La visite se poursuit dans les cellules de la division 3 du centre pénitentiaire. L’occasion d’un échange direct entre détenus et parlementaires. Les principales plaintes concernent les parloirs ou les douches, jugées insalubres par bon nombre de détenus. « Ici c’est mieux, raconte un des détenus, car c’est les cellules des travailleurs ». Propres, équipées de rangement, sans fuite, elles font figure de cellules modèles. Mais selon lui, « au nord de la prison ce n’est pas pareil », listant l’absence de balais, des meubles cassés, des huisseries qui laissent entrer l’air, ou des fuites sur les lavabos ou les toilettes.

Des parloirs inhumains

Quatre ans après leur visite, les sénateurs constatent une amélioration des conditions, mais ce sont les parloirs qui vont les faire déchanter. Placés en sous-sol, il suffit de s’engager dans l’escalier qui y mène pour sentir l’odeur d’humidité et la moiteur ambiante.  Chaleur et humidité que les couches de peinture récentes ne parviennent pas à masquer sur les murs décrépis, rongés par des murs sans doute gorgés d’eau. « 22 000 visites au parloir ont lieu chaque année » précise le directeur, pas forcément fier de cette triste vitrine pour ceux qui viennent voir un proche en prison. « J’ai honte » s’emporte Pascal Savoldelli. « Y compris pour les personnes qui travaillent ici … » dénonçant « un endroit insalubre ».
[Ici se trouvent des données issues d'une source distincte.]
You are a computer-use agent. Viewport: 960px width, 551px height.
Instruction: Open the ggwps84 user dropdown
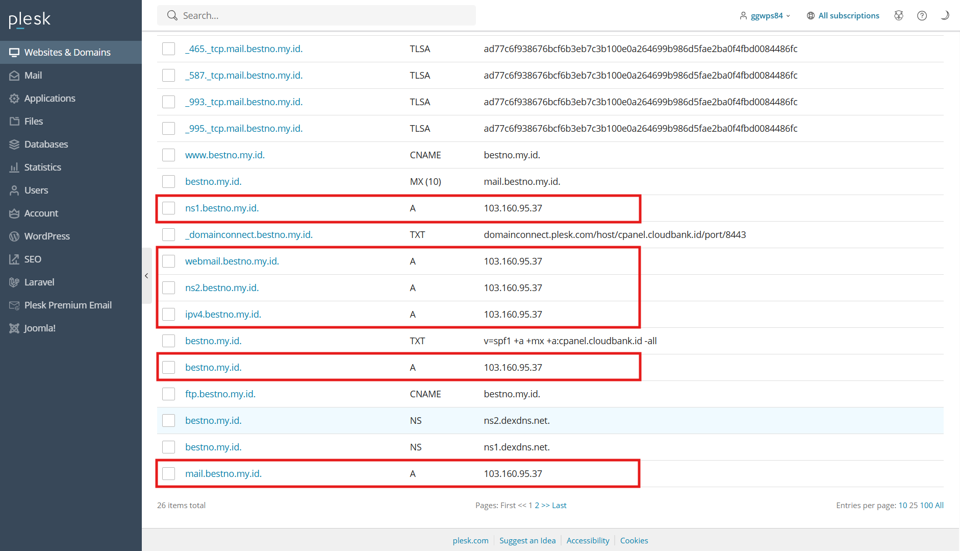[765, 15]
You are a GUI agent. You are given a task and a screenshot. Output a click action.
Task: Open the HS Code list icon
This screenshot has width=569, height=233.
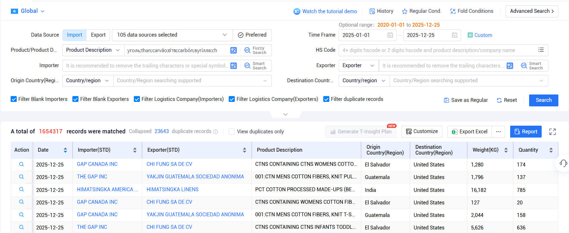click(541, 50)
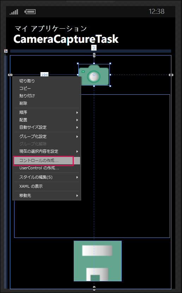Click the small grid marker icon left of row
Viewport: 182px width, 293px height.
(6, 51)
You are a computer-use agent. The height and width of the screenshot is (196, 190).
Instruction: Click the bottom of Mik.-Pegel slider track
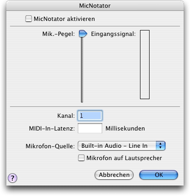coord(82,101)
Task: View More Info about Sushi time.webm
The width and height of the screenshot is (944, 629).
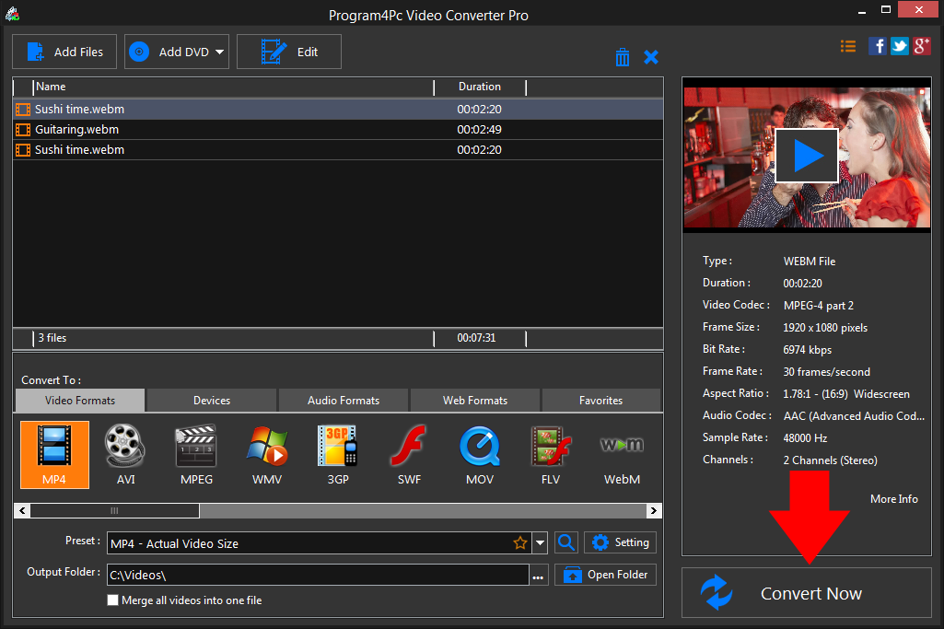Action: [892, 498]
Les cabines de parloir sont exiguës, a tel point que les sénateurs s’interrogent sur la possibilité pour les familles de venir à plusieurs, souvent femmes et enfants, dans des pièces où deux individus doivent déjà avoir du mal à tenir. « C’est un clapier ! » s’emporte le sénateur communiste, qui promet quelques courriers pour à nouveau alerter sur cet espace obsolète.

Un manque criant de médecins

La visite s’achève avec un entretien avec la médecin de la prison, qui dénonce des équipes « en sous-effectifs chroniques » et des postes vacants depuis des années. « On a 8 postes de psys ouverts mais un seul est occupé pour toute la prison » lance-t-elle à titre d’exemple. Et tout est à l’avenant, dentistes, opérateurs radios, secrétaires médicales manquant dramatiquement à l’appel. Un résumé cruel des difficultés à attirer des spécialistes dans le milieu carcéral malgré l’intérêt et la diversité des missions selon la médecin.

En conclusion de cette visite, les sénateurs promettent de faire remonter les dysfonctionnements encore présents, et de porter ce discours « lors du projet de loi de finances pour le budget 2023 pour qu’il y ait l’inscription des centaines de millions qu’il faut pour réhabiliter cette prison » conclue Pascal Savoldelli.